As the phrase “from Thomas Jefferson High School for Science and Technology in Alexandria, VA” seems to work its way into nearly each and every published article, it prompts current students, teachers and alumni to re-evaluate the true merits of attending an academically rigorous high school and the influence of being exposed to a competitive environment. The student’s true motivation for falsifying admission may never be known, but her story sheds needed light on the pressures that many students face when applying to elite schools.
From the Class of 2015, six will attend Stanford, five to Yale, five to Princeton and three to Harvard. It is clear that admission into the nation’s top schools is more difficult than ever before. This means many parents who sent their children to Jefferson three or four years ago with the goal of getting them into an Ivy League school may end up disappointed. Many students are already aware of this fact, as well as the fact that they are constantly compared to their peers, and that comparison is often used to define success. With the recent news of the first student from Jefferson accepted to all eight Ivy League schools, the level of expected achievement only increases with the declining admissions rates.
The increase in societal and academic expectation must be addressed, or it will only worsen. Naturally, this particular student’s story is a sensitive one. She has been a fellow Colonial for four years. She has been with us through the stress of SAT testing, triumphed with us over the difficulty of junior physics, and danced with us at Homecoming MEX. Covering her story can feel like a betrayal at times, a breach of trust of a fellow classmate we have known for so long.
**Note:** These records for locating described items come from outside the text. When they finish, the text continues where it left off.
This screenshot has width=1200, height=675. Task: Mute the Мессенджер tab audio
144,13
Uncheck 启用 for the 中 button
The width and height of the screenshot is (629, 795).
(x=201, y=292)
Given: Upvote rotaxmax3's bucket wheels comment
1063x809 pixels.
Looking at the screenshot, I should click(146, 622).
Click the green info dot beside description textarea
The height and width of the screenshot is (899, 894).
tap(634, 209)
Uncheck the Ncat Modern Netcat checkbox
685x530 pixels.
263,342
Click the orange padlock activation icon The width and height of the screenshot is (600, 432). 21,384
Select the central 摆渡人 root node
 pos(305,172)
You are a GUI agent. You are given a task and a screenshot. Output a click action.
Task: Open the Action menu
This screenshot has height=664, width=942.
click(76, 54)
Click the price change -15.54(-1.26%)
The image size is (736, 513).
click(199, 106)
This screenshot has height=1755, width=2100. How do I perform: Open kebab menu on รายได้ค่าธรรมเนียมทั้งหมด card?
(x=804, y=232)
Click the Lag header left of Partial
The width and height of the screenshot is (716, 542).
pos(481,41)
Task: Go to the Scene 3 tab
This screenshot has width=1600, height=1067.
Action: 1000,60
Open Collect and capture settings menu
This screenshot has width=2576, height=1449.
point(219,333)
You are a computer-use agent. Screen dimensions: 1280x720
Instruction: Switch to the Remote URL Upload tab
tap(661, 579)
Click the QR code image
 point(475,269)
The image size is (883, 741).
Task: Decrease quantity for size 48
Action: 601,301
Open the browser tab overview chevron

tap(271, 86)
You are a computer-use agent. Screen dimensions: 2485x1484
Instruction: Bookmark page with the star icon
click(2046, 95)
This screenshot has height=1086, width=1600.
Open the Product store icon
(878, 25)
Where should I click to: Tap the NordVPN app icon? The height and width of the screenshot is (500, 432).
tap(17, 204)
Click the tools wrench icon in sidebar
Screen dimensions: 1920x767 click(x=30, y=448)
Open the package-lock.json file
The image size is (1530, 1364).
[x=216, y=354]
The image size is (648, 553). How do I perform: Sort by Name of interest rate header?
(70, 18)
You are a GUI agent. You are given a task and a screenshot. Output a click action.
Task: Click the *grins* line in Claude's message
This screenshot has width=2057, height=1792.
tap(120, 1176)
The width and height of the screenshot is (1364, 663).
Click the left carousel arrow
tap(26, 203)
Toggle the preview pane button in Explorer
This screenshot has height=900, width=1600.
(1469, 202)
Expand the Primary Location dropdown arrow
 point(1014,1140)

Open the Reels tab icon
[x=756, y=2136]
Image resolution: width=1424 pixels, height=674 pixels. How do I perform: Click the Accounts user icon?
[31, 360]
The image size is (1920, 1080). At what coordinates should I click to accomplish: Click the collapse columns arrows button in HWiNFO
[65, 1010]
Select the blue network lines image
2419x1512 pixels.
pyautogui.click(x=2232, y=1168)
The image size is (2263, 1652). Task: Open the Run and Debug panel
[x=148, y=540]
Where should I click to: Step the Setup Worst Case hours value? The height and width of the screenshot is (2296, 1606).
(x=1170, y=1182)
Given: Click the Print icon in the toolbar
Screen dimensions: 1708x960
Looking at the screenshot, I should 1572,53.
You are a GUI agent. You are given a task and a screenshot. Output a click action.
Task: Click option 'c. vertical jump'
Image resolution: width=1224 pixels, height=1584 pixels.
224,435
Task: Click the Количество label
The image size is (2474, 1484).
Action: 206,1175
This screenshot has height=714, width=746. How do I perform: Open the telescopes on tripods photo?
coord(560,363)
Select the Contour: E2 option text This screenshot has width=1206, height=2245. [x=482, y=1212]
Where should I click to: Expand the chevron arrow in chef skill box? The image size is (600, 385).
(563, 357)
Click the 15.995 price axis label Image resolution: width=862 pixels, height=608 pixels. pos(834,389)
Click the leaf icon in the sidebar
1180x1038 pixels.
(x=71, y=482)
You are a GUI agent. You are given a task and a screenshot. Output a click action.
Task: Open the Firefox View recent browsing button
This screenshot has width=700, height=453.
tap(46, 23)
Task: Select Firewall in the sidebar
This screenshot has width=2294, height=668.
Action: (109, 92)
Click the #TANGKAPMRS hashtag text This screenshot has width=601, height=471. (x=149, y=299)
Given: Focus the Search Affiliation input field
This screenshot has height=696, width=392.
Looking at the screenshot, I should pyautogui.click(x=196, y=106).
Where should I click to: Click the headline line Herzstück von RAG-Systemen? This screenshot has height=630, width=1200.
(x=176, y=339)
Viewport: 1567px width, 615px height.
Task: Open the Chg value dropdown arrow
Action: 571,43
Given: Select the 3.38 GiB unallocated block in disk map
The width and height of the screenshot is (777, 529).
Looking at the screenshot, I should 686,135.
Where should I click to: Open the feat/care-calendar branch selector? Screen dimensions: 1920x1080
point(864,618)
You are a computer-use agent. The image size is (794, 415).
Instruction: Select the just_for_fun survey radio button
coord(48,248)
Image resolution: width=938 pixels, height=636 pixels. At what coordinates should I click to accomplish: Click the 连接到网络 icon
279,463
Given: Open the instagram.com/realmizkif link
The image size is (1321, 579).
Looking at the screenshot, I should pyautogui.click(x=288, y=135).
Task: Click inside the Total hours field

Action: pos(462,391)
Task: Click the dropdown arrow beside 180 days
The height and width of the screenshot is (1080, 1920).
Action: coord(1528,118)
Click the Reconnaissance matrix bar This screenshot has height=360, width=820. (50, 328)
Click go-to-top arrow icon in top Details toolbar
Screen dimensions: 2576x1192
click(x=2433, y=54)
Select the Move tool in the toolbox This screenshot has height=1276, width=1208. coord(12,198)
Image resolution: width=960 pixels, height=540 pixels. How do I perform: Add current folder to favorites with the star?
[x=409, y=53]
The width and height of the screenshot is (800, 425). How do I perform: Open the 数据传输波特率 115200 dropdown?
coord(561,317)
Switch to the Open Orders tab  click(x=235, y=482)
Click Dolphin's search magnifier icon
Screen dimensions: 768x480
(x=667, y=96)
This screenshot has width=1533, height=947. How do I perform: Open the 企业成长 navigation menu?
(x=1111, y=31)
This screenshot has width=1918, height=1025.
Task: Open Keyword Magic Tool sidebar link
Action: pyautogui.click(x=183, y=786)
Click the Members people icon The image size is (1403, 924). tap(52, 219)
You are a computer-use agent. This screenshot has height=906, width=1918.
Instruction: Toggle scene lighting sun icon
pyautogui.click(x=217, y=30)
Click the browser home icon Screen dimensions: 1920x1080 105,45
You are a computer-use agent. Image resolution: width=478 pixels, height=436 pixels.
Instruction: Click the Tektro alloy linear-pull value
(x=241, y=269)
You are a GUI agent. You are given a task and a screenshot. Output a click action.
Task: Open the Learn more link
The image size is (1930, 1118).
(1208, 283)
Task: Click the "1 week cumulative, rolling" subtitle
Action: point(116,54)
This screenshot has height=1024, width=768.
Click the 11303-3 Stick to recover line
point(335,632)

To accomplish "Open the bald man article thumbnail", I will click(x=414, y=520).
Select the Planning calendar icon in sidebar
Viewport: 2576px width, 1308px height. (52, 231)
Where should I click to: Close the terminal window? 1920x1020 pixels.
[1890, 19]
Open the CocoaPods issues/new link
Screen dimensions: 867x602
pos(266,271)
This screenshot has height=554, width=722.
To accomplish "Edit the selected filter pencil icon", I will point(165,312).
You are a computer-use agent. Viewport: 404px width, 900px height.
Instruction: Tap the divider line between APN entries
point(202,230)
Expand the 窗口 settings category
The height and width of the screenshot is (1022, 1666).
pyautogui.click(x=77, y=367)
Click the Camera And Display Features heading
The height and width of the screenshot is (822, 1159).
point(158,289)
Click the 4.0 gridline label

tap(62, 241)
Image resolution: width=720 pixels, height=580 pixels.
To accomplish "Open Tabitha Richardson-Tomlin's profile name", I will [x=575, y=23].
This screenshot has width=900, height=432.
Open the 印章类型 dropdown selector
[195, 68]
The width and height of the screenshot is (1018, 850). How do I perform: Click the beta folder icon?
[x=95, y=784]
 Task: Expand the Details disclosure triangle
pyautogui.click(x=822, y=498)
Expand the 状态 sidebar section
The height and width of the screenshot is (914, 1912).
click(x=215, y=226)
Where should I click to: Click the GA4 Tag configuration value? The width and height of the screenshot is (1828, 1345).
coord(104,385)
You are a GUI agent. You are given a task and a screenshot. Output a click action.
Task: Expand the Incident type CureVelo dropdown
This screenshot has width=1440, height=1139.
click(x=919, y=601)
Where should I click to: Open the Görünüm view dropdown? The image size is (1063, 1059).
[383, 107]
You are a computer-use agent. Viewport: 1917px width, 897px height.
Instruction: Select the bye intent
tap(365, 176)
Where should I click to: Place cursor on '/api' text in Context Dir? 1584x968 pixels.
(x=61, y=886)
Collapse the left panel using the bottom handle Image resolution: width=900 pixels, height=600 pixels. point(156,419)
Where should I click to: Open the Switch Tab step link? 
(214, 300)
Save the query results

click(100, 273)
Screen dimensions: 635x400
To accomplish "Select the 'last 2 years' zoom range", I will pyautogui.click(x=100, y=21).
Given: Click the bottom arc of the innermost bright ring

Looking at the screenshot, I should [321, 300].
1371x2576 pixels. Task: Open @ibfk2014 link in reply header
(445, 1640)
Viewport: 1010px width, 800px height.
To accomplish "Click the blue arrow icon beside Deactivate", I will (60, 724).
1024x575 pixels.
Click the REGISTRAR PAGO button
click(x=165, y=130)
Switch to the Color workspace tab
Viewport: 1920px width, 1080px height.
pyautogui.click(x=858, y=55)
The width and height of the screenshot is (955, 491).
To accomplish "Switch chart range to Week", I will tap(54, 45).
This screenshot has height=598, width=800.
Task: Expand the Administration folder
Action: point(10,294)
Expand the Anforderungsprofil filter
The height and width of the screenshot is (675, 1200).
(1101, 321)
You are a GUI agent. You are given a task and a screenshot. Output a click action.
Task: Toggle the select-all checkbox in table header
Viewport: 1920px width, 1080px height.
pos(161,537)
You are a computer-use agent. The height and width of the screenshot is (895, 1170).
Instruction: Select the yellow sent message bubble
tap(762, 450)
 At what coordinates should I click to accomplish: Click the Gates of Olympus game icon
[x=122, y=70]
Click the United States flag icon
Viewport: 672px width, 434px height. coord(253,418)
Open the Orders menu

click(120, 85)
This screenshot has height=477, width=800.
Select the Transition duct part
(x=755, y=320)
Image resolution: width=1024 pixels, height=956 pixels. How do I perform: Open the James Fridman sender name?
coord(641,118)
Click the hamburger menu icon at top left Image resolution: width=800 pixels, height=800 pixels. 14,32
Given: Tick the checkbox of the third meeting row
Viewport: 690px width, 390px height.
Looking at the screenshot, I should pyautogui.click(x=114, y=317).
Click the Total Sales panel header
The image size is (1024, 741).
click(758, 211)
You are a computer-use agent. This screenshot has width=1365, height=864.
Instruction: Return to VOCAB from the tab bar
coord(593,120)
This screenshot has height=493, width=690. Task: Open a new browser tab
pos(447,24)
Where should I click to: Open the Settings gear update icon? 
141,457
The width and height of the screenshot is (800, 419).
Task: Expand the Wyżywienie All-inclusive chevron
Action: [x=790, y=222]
However, she has betrayed us as well. While it may be true that her actions were influenced by the academic environment she was in, that neither justifies her many false claims, nor eliminates her own fault in instigating the scandal. With regards to the recent media stir, we should avoid giving our full sympathy. Instead, we must attempt to recognize what may have been a factor in her decisions, and how the Jefferson community, specifically, may have impacted them.
We watched as Korean and American news articles alike pop up one after another, each repeating the same few confirmed facts. In the interest of minimizing harm, we stepped back.
Yet her story is one that hits home for many of us feeling pressure from outside sources, and for countless alumni who remember their own experiences with college admissions. This is a problem that we can no longer sweep under the rug as we pretend that we attend a school without flaws in its culture. We as a school must not be afraid to reflect on our own attitudes if we are to better our learning environment.
In the upcoming months and beyond, we will be reporting and reflecting on the various aspects of the school community, large or small, that act as possible factors of academic and social pressure. We will be investigating the roots of the international scandal, not only in regards to its implication to the school, but also to the global phenomenon of academic obsession and elitism that tremendously impact the decisions and impressions we make everyday.